A Huey P. Newton Story - Spike Lee, 2001
An affecting one-man characterization of the Black Panther leader's inner workings.

White Dog - Samuel Fuller, 1982
All but one supporting black character is a victim. All-white civil servants are portrayed oddly and unrealistically. Through this, a white peoples' naïveté is implied of our pale lead, contrasted against the swarthy wisdom of her ebony co-star much as whites are widely considered ignorant of the "black experience". The race of those medical and law enforcement personnel may not actually be intended to imply anything, instead to merely maintain sound narrative (I.E. keeping the "white dog" at peace by keeping his black enemies out of the picture to begin with), but the implications arise.

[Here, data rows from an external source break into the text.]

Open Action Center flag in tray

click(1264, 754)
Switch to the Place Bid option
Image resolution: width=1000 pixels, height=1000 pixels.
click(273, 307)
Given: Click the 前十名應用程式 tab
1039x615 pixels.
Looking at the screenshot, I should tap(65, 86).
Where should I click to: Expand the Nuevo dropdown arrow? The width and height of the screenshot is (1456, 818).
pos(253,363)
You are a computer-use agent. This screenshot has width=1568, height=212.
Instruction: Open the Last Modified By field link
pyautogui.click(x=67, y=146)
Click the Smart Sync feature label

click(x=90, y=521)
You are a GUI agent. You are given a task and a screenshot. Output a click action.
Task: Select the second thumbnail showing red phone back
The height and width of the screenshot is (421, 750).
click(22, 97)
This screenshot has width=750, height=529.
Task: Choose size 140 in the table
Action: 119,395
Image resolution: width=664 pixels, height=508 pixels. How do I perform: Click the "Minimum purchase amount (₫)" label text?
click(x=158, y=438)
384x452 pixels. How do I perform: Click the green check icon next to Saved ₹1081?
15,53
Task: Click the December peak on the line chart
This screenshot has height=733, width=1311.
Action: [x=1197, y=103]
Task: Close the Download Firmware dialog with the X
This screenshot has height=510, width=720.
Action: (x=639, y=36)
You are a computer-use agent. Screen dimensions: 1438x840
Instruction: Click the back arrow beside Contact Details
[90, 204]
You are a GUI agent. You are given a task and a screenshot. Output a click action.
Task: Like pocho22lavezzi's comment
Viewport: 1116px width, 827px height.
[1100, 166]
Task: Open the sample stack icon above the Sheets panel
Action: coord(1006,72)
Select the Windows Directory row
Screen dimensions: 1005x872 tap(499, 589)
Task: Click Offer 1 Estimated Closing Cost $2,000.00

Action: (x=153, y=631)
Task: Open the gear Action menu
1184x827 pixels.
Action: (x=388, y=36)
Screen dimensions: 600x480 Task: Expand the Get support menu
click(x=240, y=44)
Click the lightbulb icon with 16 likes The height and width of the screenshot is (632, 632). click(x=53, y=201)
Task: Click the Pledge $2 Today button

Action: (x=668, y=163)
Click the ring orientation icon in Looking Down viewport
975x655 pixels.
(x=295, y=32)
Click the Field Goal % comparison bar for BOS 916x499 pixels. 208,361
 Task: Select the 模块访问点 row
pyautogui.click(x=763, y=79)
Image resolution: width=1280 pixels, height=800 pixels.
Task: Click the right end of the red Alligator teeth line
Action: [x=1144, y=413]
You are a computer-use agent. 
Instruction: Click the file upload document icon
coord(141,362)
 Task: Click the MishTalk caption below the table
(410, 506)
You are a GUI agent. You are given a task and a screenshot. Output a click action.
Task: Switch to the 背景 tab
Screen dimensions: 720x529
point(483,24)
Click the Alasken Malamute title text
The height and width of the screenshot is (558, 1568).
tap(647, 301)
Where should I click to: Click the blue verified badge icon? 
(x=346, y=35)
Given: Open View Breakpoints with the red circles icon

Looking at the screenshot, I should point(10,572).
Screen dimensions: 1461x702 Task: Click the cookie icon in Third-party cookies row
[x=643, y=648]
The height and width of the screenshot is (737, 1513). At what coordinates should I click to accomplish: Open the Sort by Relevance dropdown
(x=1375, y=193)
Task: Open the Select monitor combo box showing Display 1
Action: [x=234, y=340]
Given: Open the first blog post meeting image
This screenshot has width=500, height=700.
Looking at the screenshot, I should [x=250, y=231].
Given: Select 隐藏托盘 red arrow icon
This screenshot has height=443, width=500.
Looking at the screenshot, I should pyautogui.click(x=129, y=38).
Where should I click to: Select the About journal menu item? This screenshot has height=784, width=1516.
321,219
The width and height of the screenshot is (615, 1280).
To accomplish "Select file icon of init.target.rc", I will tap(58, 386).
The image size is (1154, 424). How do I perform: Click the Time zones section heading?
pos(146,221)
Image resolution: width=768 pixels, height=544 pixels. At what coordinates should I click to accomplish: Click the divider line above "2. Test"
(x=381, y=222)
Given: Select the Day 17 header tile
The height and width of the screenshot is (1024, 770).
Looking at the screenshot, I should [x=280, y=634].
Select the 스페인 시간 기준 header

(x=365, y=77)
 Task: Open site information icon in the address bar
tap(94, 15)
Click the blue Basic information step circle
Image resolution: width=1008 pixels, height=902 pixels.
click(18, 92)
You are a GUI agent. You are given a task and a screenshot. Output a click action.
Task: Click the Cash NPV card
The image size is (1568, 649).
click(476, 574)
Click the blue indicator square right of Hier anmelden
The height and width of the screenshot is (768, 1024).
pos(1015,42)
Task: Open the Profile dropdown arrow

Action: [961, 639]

Are we to note as allegory the dog's slaver-like acceptance of hospitality in spite of trained hate that renders his provider's mere skin color a vulnerability ("If you're black you might as well not show up on the street, less you wanna draw the heat"), or take it as victory for the provider, considering the literal species distinction? Recommended by Sinister as part of "The Corrierino Film Orgy Forever". View my full reaction.

Kynodontas (Dogtooth) - Yorgos Lanthimos, 2009
Multiplicatively imaginative and rather Haneke-esque, this fetchingly photographed piece deprives us a typical audience's omniscience as its characters are deprived estimable inculcation. If I'm ever doubting my parenting skills, I now know what film to watch for a confidence boost.

Stanley Kubrick's Boxes - Jon Ronson, 2008
With this personal journey through the mysteries of one of the greatest filmmakers of all time, I have learned more than I ever thought I would about Kubrick - perhaps more than I would have cared to know. There's a certain discomfort as this stranger to Kubrick's inner circle involves himself as Herzog did with Timothy Treadwell's aftermath in Grizzly Man, though thankfully to lesser extent. All that aside, much of what's shown is, as one hopes considering the subject, utterly fascinating, and for any Kubrick fan the use of familiar score/soundtrack clips and copycat editing techniques is fun.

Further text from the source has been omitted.